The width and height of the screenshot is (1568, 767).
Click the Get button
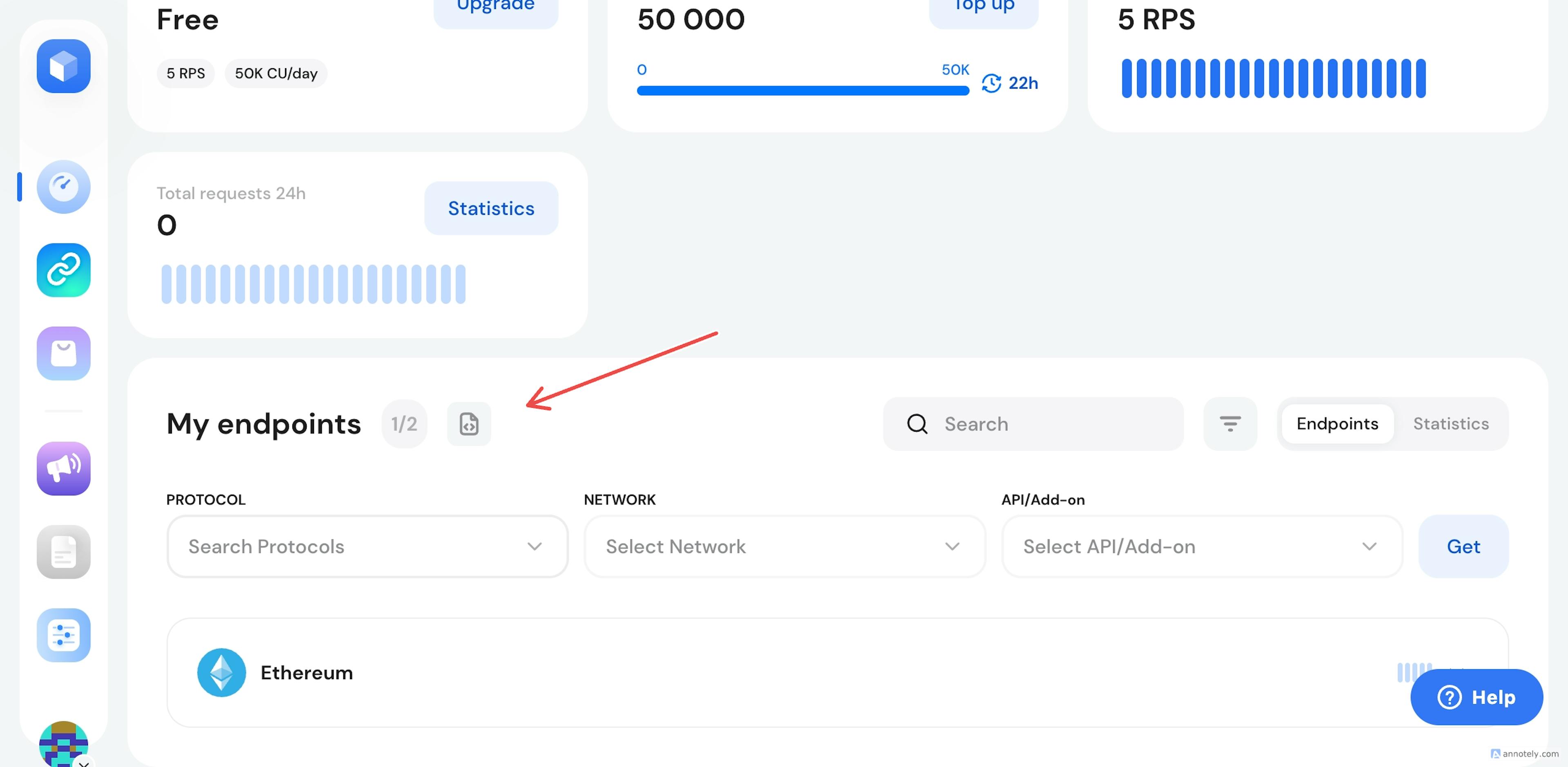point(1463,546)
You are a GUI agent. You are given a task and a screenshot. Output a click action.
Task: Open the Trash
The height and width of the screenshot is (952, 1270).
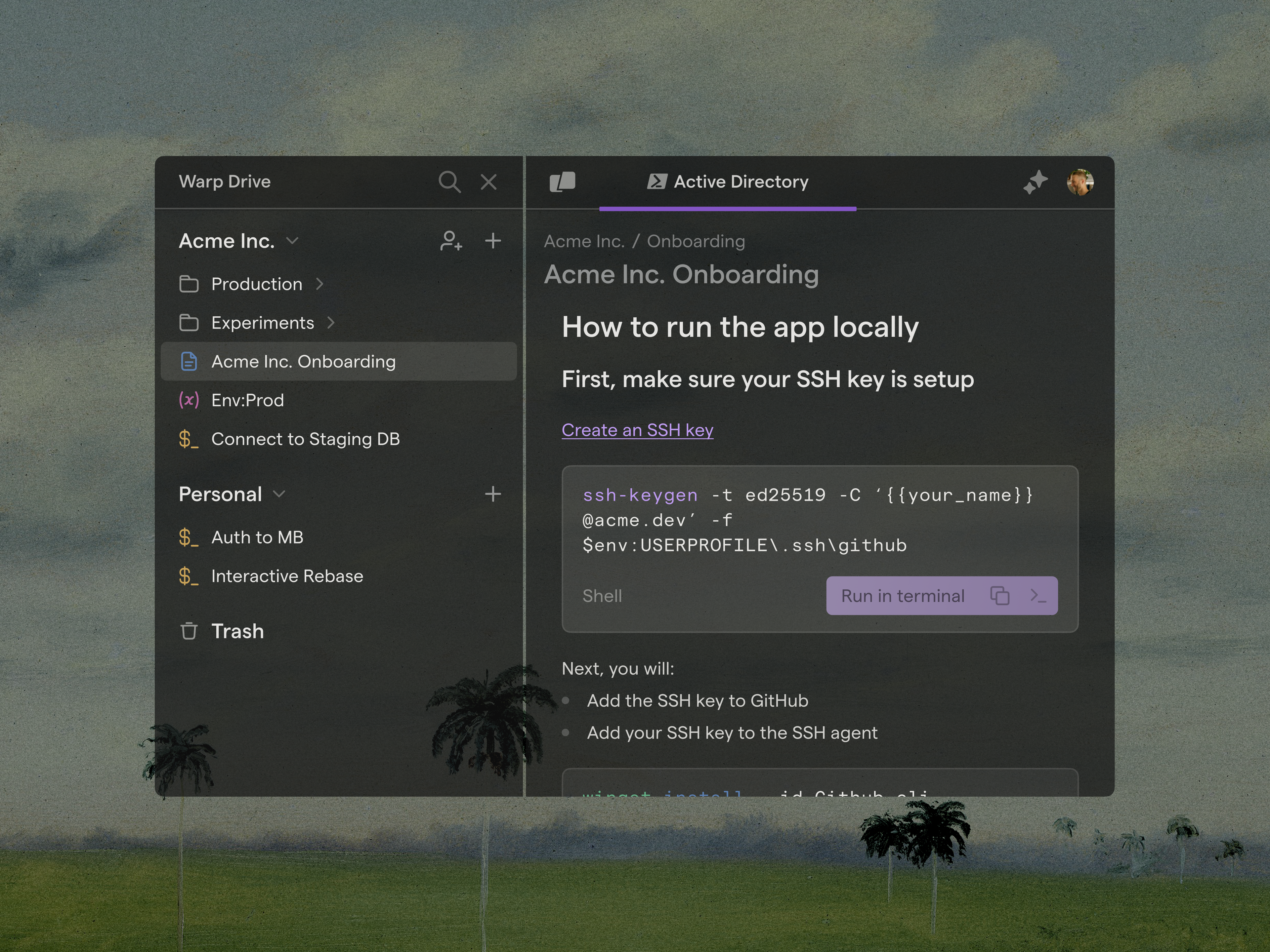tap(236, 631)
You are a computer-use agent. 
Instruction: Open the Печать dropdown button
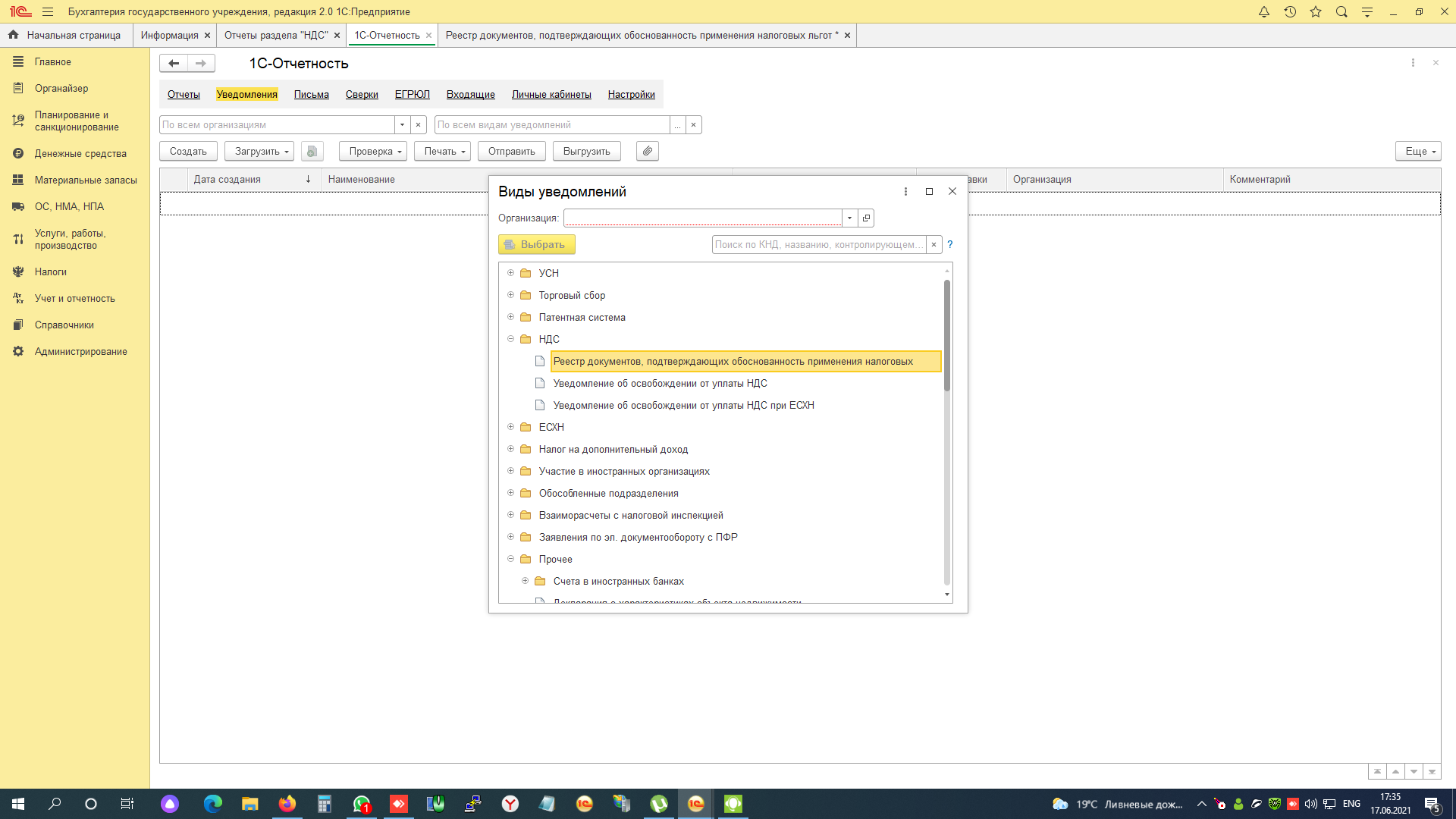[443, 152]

—————

◆ TASK BRIEF ◆
Copy the listing word for word, excluding its pictures.

◆ SOLUTION TO THIS EXERCISE ◆
The width and height of the screenshot is (1568, 767).
Click the Get button
point(1463,546)
You are a GUI agent. You are given a task and a screenshot. Output a click action.
Task: Open the Trash
The height and width of the screenshot is (952, 1270).
tap(236, 631)
You are a computer-use agent. 
Instruction: Open the Печать dropdown button
[443, 152]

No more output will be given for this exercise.